Will the savings outweigh the costs?

Refinancing is paid. Approach a refinancing decision like an investment, like something you pay for, to make sure you get more than what you put in. “A lot of people don’t realize that you have to pay up front to save money every month,” says Seagraves.

Professional advice

When deciding whether to refinance, be sure to consider the closing costs and remember that even “free” refinancing will incur a commission.

Closing costs: Each time you refinance, you will be charged the closing costs, which usually range from 3% to 6% of the loan amount. As with your interest rate, the amount of the commission depends on the lender. “Pay attention to the closing costs that the lender controls,” says Matthew Garland, manager of the Garland Mortgage Group and co-host of the Rants & Gems real estate podcast. The main fees the lender sets are the clearance fees and discounts listed in Section A of your Loan valuation

Refinancing costs without closing: If you pay little or nothing out of your pocket with free refinancing, it simply means that additional commissions are being credited to your balance. “Don’t fall into the ‘I’ve lowered monthly payment’ trap and don’t include closing costs,” says Seagraves.

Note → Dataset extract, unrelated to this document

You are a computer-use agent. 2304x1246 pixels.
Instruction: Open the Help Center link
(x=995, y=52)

Balance point: Once you know how much less interest you pay every month, then you can calculate your break-even point. If you save $ 200 a month in interest and have $ 15,000 to close, it will take you 75 months or a little over six years to break even. Once you know your equilibrium pointit is then easier to determine if you plan to keep the house long enough to justify the cost of refinancing.

Will refinancing help you achieve your financial goals?

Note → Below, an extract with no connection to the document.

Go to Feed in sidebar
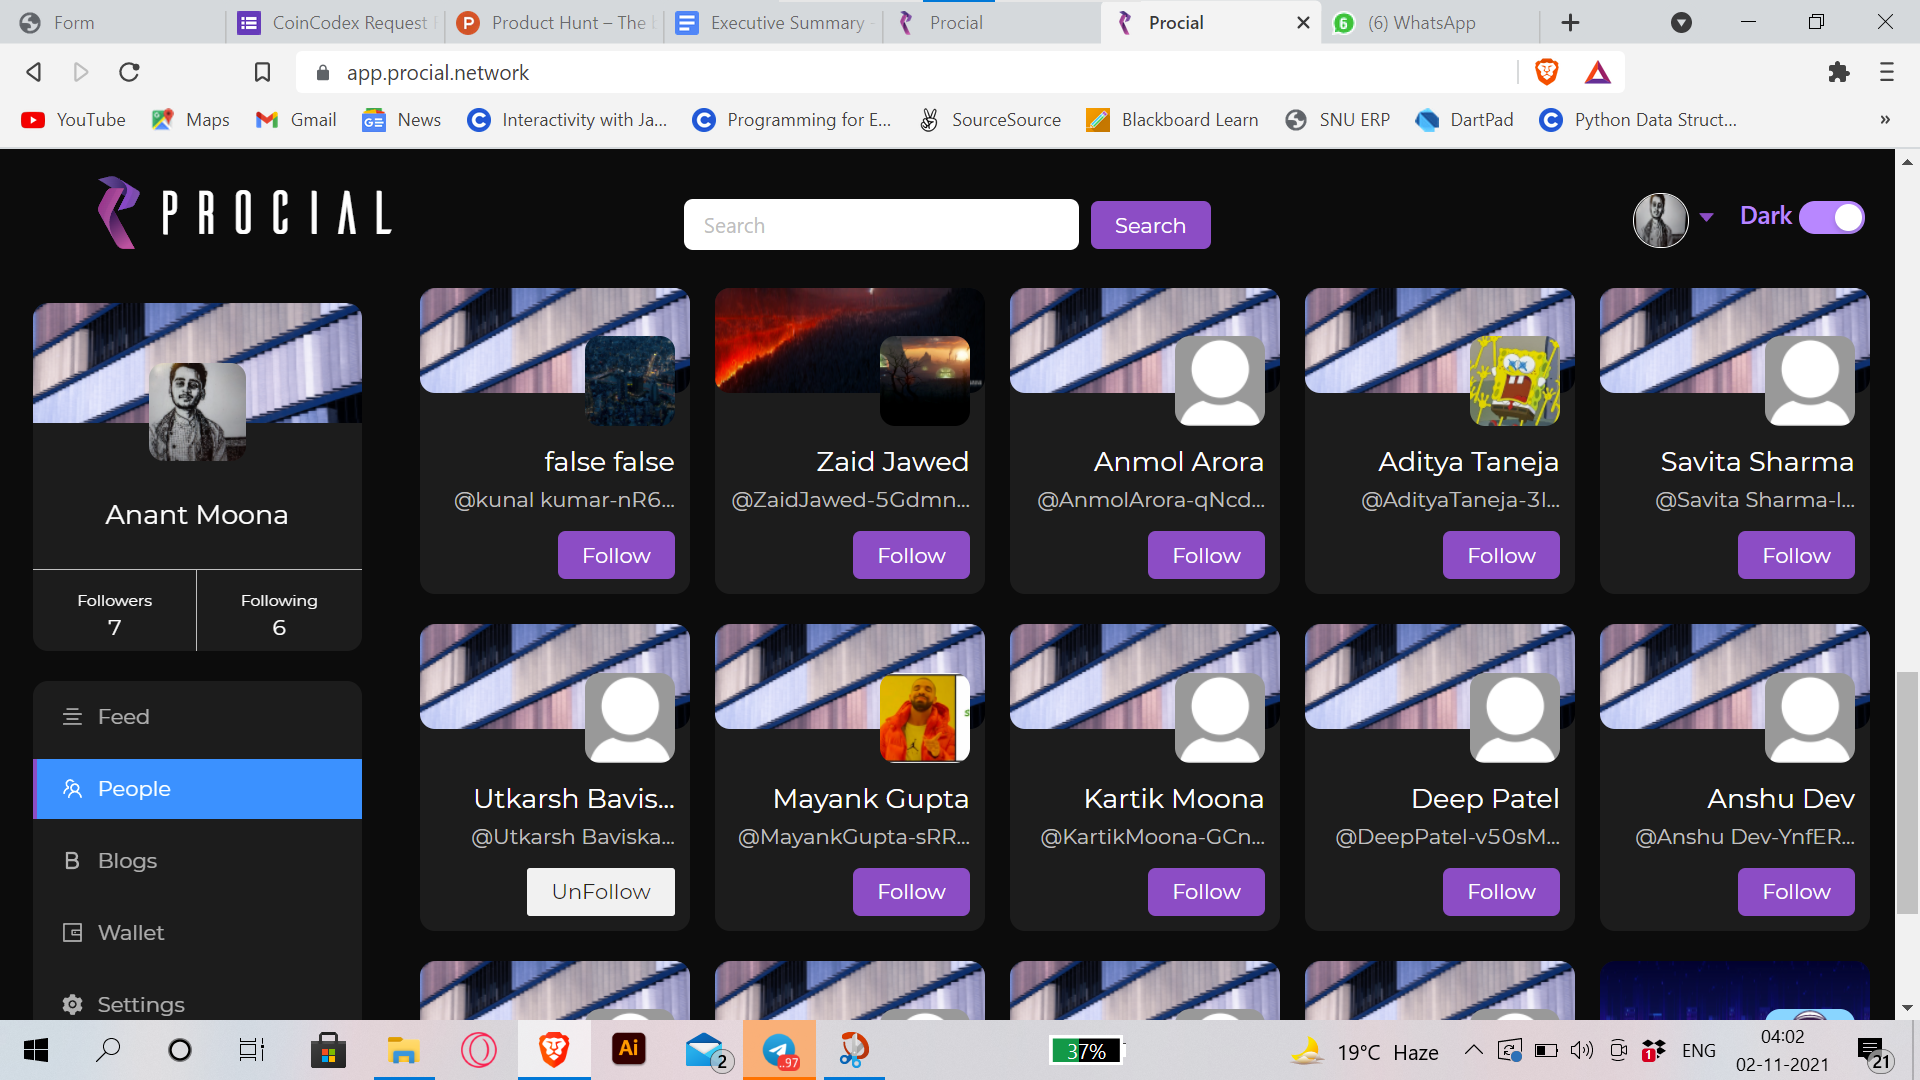point(123,717)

Whether refinancing makes sense for you depends on what you are trying to achieve. Here are some general refinancing goals and ways to see if they make sense to you:

Pay off your mortgage earlier: For homeowners who are desperate to pay for their 30 year old mortgage, it makes sense to refinance for a shorter term. FROM 15 year refinancing, you will receive a lower interest rate and pay much less in the total interest, but you will pay a higher monthly payment.

Here’s an example:

Even with a lower interest rate, you will be paying more than $ 700 per month for 15 yearsA $ 300,000 mortgage versus a 30 year mortgage. But you would have saved over $ 100,000 in total percentage

Credit term The value of the loan Interest rate Monthly payment Total interest paid over the term of the loan
30 years USD 300,000 3.25% USD 1,305 USD 170,177
15 years USD 300,000 2.75% USD 2,035 USD 66,492

Remaining liquid: The lower repayments on a 30-year loan give you a lot more flexibility if something unexpected happens, like losing your job. Therefore, if you do not want to be exposed to the additional risk of large payments, you can take out a loan for 30 years and pay it back as if it were a loan for 15 years. Then, if your income is down, you will not be tied to higher monthly payments. The only compromise is higher interest rates on 30-year loans.

Special projects: Garland recently worked with clients considering the standard rate and refinancing period and wanted to invest in a rental property. “It was more reasonable for them cashing refinancing to get some of the capital, ”says Garland.

Cash refinancing can also work for home improvement projects and paying off other debts at high interest rates. Refinancing with cash payments will increase your loan balance, but it still makes sense if you have a solid plan for the money.

Whatever your situation, getting a better mortgage rate is just the beginning when it comes to refinancing. It is important to pay attention to the cost of the loan and consider whether refinancing is the best option to meet your goals.